Since we developed the first version of the ISCAID guidelines for diagnosis and management of urinary tract infections in dogs and cats in 2011 (revision currently underway), most discussion about them has probably revolved around our recommendations for animals with subclinical bacteriuria. In this condition, an animal has bacteria in the urine, but no signs of disease. Traditionally, these cases were classified as urinary tract “infections”, and treated with antibiotics. Yet, we know that a reasonable number of dogs and cats (and people) have bacteria in their bladder at any time, and it doesn’t cause any problems. The condition occurs at higher rates in certain groups (e.g. diabetics, elderly females). While bacteria can cause true urinary tract infections (UTIs), we don’t have evidence that subclinical bacteriuria is actually an issue for the animal (or person), either by itself or as a risk factor for development of UTI or other complications. However, a lot of antibiotics are used to treat this “problem” that probably really isn’t one. In people, a lot of time and effort has gone into reducing unnecessary treatment of asymptomatic bacteriuria (the human equivalent of subclinical bacteriuria in animals). In veterinary medicine, it’s been a tougher battle.

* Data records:
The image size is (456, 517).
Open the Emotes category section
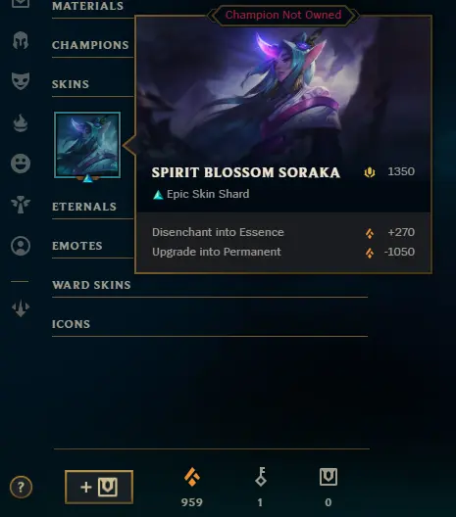(76, 246)
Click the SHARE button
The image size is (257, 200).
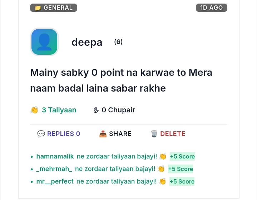point(115,134)
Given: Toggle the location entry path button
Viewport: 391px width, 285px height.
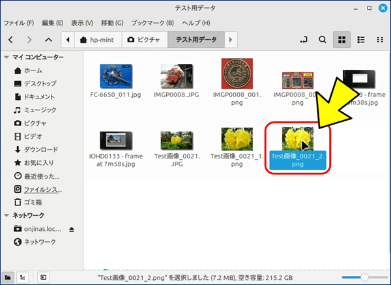Looking at the screenshot, I should [x=303, y=40].
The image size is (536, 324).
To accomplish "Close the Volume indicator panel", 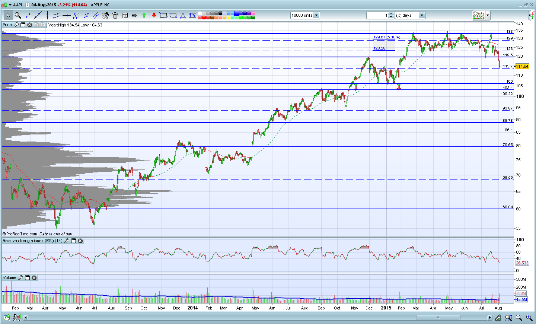I will pyautogui.click(x=34, y=278).
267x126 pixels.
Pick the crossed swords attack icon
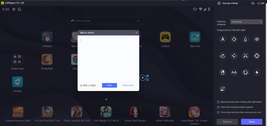pos(245,56)
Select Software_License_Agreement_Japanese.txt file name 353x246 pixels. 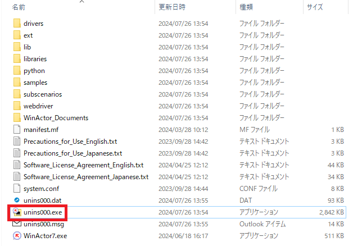click(85, 177)
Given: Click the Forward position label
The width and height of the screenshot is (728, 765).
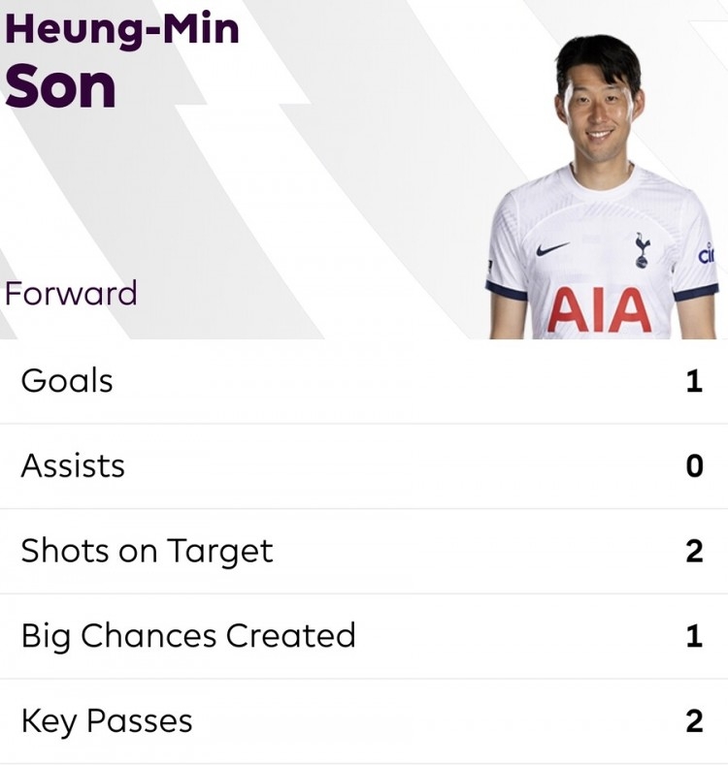Looking at the screenshot, I should (x=71, y=293).
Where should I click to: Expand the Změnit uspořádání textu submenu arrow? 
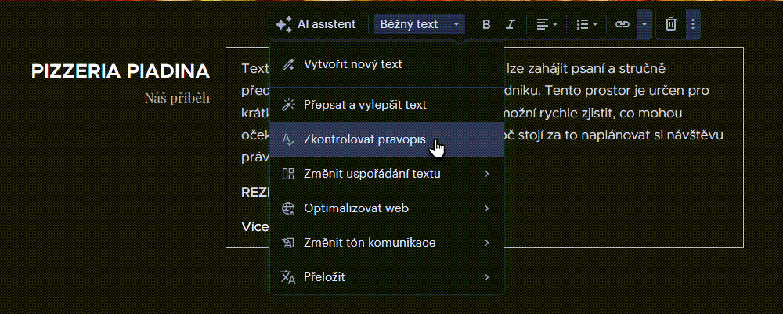[x=487, y=174]
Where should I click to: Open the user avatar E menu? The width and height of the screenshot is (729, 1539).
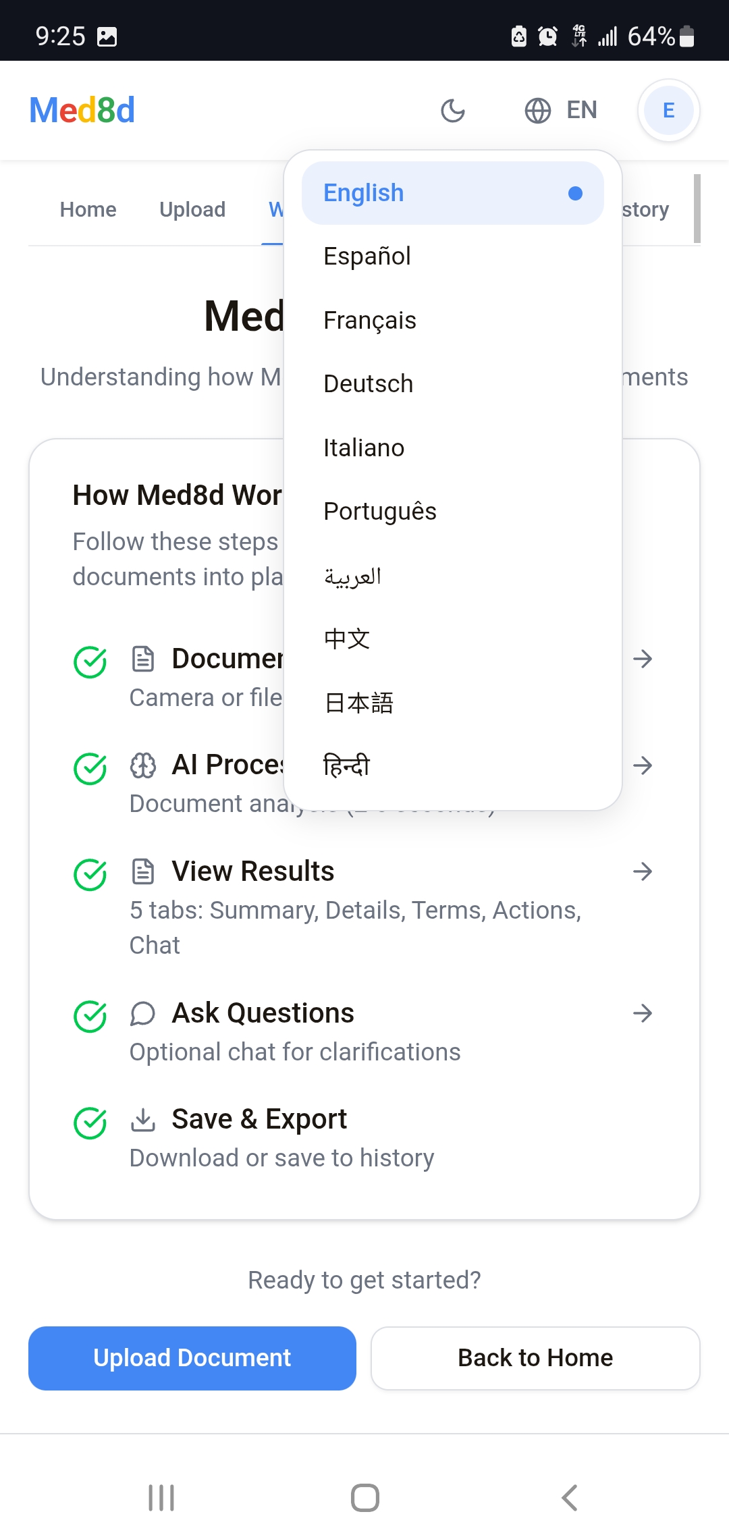[668, 111]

* Work instructions:
Pick up the text on subclinical bacteriuria in dogs and cats from where it stops, and extend it by a few more paragraphs.

* Result of the exercise:
A lot of animals with subclinical bacteriuria still get treated, for a few reasons. One is difficulty accepting that the bladder isn’t always sterile (since that’s what most people have been taught), and that having bacteria there isn’t rare. There’s also the fear that it could lead to the development of other problems, even though evidence indicating a health risk is lacking.
The situation is definitely improving though. While I still get a lot a comments about people not being willing or able to withhold treatment, more and more veterinarians are no longer prescribing antibiotics for these cases. It can be scary at the start, but once they start holding off on treatment, they realize it doesn’t cause any harm, and that usually converts them. I probably get more comments now about how our guidelines should be stricter, as opposed to complaints about the recommendation that treatment isn’t needed.
It’s a small research field, but more supporting information continues to trickle in, including an article in the most recent edition of the Journal of Veterinary Internal Medicine (White et al 2016). Here’s a brief summary of the highlights:
- Researchers looked at 67 cats at five time points over 3 years.
- Urine was collected, along with various health and laboratory data.
- Overall, bacteria were present in the urine of 9.8-12.7% of cats over the 5 timepoints. In some, bacterial counts were very high, and 6 female cats were repeatedly positive.
- Female cats over 7 years of age were at highest risk of bacteriuria. However, signs consistent with a urinary tract infection were only identified in 0-2 cats at each timepoint.
- The presence of bacteriuria was not associated with death during the study period (i.e. it did not affect the cats’ survival).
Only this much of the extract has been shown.